**WORK TO BE COMPLETED:** Produce an exact transcript of all the records.

**** SOURCE INFORMATION

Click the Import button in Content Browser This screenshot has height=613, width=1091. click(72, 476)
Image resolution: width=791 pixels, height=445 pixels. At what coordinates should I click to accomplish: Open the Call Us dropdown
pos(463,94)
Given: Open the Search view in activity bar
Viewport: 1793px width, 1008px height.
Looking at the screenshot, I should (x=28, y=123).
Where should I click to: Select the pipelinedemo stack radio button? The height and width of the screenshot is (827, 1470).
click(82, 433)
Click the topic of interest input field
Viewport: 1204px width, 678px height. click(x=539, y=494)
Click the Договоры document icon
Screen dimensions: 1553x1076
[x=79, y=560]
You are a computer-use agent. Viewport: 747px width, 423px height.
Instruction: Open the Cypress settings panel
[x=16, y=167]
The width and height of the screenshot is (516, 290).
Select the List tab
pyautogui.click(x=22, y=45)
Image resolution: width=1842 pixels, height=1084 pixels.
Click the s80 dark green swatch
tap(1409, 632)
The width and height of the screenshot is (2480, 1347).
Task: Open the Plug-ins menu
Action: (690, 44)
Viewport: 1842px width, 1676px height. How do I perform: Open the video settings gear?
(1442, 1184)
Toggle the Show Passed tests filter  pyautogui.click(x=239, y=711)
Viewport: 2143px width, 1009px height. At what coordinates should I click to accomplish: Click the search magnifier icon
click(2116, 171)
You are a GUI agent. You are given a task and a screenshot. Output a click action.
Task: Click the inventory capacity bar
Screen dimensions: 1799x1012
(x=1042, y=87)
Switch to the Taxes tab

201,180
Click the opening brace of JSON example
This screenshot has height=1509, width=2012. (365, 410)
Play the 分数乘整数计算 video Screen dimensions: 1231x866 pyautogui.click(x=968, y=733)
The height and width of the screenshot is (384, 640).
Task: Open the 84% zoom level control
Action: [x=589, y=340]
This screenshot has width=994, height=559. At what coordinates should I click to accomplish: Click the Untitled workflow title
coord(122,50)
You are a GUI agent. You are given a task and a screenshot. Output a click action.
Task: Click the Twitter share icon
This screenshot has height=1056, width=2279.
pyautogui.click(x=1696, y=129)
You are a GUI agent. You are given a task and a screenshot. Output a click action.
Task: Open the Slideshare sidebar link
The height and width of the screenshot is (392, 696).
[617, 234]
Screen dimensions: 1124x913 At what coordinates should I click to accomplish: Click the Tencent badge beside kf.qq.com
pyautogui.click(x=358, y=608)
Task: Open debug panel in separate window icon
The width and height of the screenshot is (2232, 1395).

********

**YOUR RESPONSE:**
Click the Import button in Content Browser This screenshot has height=613, width=1091. click(72, 476)
Image resolution: width=791 pixels, height=445 pixels. At what coordinates should I click to accomplish: Open the Call Us dropdown
pos(463,94)
Given: Open the Search view in activity bar
Viewport: 1793px width, 1008px height.
Looking at the screenshot, I should (x=28, y=123).
Where should I click to: Select the pipelinedemo stack radio button? The height and width of the screenshot is (827, 1470).
click(82, 433)
Click the topic of interest input field
Viewport: 1204px width, 678px height. click(x=539, y=494)
Click the Договоры document icon
Screen dimensions: 1553x1076
[x=79, y=560]
You are a computer-use agent. Viewport: 747px width, 423px height.
Instruction: Open the Cypress settings panel
[x=16, y=167]
The width and height of the screenshot is (516, 290).
Select the List tab
pyautogui.click(x=22, y=45)
Image resolution: width=1842 pixels, height=1084 pixels.
Click the s80 dark green swatch
tap(1409, 632)
The width and height of the screenshot is (2480, 1347).
Task: Open the Plug-ins menu
Action: (690, 44)
Viewport: 1842px width, 1676px height. How do I perform: Open the video settings gear?
(1442, 1184)
Toggle the Show Passed tests filter  pyautogui.click(x=239, y=711)
Viewport: 2143px width, 1009px height. At what coordinates should I click to accomplish: Click the search magnifier icon
click(2116, 171)
You are a GUI agent. You are given a task and a screenshot. Output a click action.
Task: Click the inventory capacity bar
Screen dimensions: 1799x1012
(x=1042, y=87)
Switch to the Taxes tab

201,180
Click the opening brace of JSON example
This screenshot has height=1509, width=2012. (365, 410)
Play the 分数乘整数计算 video Screen dimensions: 1231x866 pyautogui.click(x=968, y=733)
The height and width of the screenshot is (384, 640).
Task: Open the 84% zoom level control
Action: [x=589, y=340]
This screenshot has width=994, height=559. At what coordinates should I click to accomplish: Click the Untitled workflow title
coord(122,50)
You are a GUI agent. You are given a task and a screenshot. Output a click action.
Task: Click the Twitter share icon
This screenshot has height=1056, width=2279.
pyautogui.click(x=1696, y=129)
You are a GUI agent. You are given a task and a screenshot. Output a click action.
Task: Open the Slideshare sidebar link
The height and width of the screenshot is (392, 696).
[617, 234]
Screen dimensions: 1124x913 At what coordinates should I click to accomplish: Click the Tencent badge beside kf.qq.com
pyautogui.click(x=358, y=608)
Task: Open debug panel in separate window icon
The width and height of the screenshot is (2232, 1395).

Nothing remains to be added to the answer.